[Pitch] Safe UTF-8 Processing Over Contiguous Bytes

Michael_Ilseman · June 25, 2024, 6:19pm

Due to the character limit, I couldn't put the future directions or alternatives in the initial post.

Future directions

More alignments

Future API could include whether an index is "word aligned" (either simple or default), "line aligned", etc.

Normalization

Future API could include checks for whether the content is in a particular normal form (not just NFC).

UnicodeScalarView and CharacterView

Like Span, we are deferring adding any collection-like types to non-escapable UTF8Span. Future work includes adding view types and corresponding iterators.

For an example implementation of those see the UTFSpanViews.swift test file.

More Collectiony algorithms

We propose equality checks (e.g. scalarsEqual), as those are incredibly common and useful operations. We have (tentatively) deferred other algorithms until non-escapable collections are figured out.

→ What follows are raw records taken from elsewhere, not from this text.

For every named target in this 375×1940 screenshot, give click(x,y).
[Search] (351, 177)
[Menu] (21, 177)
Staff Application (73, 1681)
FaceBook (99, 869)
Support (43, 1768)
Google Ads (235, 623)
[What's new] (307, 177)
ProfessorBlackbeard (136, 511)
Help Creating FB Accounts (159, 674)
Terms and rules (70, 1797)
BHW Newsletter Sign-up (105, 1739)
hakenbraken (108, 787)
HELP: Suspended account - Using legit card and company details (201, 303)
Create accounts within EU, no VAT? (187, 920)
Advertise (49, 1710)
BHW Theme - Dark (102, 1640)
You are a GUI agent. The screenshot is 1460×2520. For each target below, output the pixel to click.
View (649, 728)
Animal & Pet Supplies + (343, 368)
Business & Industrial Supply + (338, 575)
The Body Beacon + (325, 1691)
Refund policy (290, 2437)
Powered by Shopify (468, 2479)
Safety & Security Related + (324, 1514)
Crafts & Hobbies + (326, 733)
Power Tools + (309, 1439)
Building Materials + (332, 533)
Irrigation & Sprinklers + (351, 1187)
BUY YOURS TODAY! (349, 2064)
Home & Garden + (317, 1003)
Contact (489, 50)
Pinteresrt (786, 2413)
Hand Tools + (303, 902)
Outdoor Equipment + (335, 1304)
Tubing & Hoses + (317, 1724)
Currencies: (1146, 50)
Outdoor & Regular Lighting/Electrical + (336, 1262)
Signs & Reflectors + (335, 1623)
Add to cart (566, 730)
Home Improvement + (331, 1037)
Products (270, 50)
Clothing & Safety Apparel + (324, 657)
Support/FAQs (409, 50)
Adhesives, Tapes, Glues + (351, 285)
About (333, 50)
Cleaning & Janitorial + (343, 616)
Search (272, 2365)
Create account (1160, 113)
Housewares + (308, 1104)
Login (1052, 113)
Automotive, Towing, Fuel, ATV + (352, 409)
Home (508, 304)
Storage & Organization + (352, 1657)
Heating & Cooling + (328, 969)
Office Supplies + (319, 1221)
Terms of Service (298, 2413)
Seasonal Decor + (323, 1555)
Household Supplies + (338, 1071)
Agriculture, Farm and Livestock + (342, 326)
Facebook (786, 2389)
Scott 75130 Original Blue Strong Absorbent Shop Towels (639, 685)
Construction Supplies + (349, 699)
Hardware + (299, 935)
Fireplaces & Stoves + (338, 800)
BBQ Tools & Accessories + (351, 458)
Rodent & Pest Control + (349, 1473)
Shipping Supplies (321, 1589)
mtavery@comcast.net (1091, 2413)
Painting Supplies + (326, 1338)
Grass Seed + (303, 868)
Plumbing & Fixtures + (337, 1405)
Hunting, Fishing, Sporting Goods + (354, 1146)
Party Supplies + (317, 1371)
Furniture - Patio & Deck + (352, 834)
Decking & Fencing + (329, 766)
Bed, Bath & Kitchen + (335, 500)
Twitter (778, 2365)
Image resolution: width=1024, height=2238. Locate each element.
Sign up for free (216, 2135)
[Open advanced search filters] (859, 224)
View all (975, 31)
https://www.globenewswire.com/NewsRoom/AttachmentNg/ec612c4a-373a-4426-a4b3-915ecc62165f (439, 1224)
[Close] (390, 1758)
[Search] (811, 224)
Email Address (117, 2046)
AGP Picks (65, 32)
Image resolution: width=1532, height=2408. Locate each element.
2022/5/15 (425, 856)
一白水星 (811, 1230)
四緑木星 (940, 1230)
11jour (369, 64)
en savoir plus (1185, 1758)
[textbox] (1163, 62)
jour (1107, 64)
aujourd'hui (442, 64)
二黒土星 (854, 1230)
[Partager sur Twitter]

However, we can add select high-value algorithms if motivated by the community. We'd want to

More validation API

Future work includes returning all the encoding errors found in a given input.

extension UTF8 {
  public static func checkAllErrors(
    _ s: some Sequence<UInt8>
  ) -> some Sequence<UTF8.EncodingError>

See _checkAllErrors in UTF8EncodingError.swift.

Transcoded views, normalized views, case-folded views, etc

We could provide lazily transcoded, normalized, case-folded, etc., views. If we do any of these for UTF8Span, we should consider adding equivalents on String, Substring, etc.

For example, transcoded views can be generalized:

extension UTF8Span {
  /// A view of the span's contents as a bidirectional collection of
  /// transcoded `Encoding.CodeUnit`s.
  @frozen
  public struct TranscodedView<Encoding: _UnicodeEncoding> {
    public var span: UTF8Span

    @inlinable
    public init(_ span: UTF8Span)

    ...
  }
}

We could similarly provide lazily-normalized views of code units or scalars under NFC or NFD (which the stdlib already distributes data tables for), possibly generic via a protocol for 3rd party normal forms.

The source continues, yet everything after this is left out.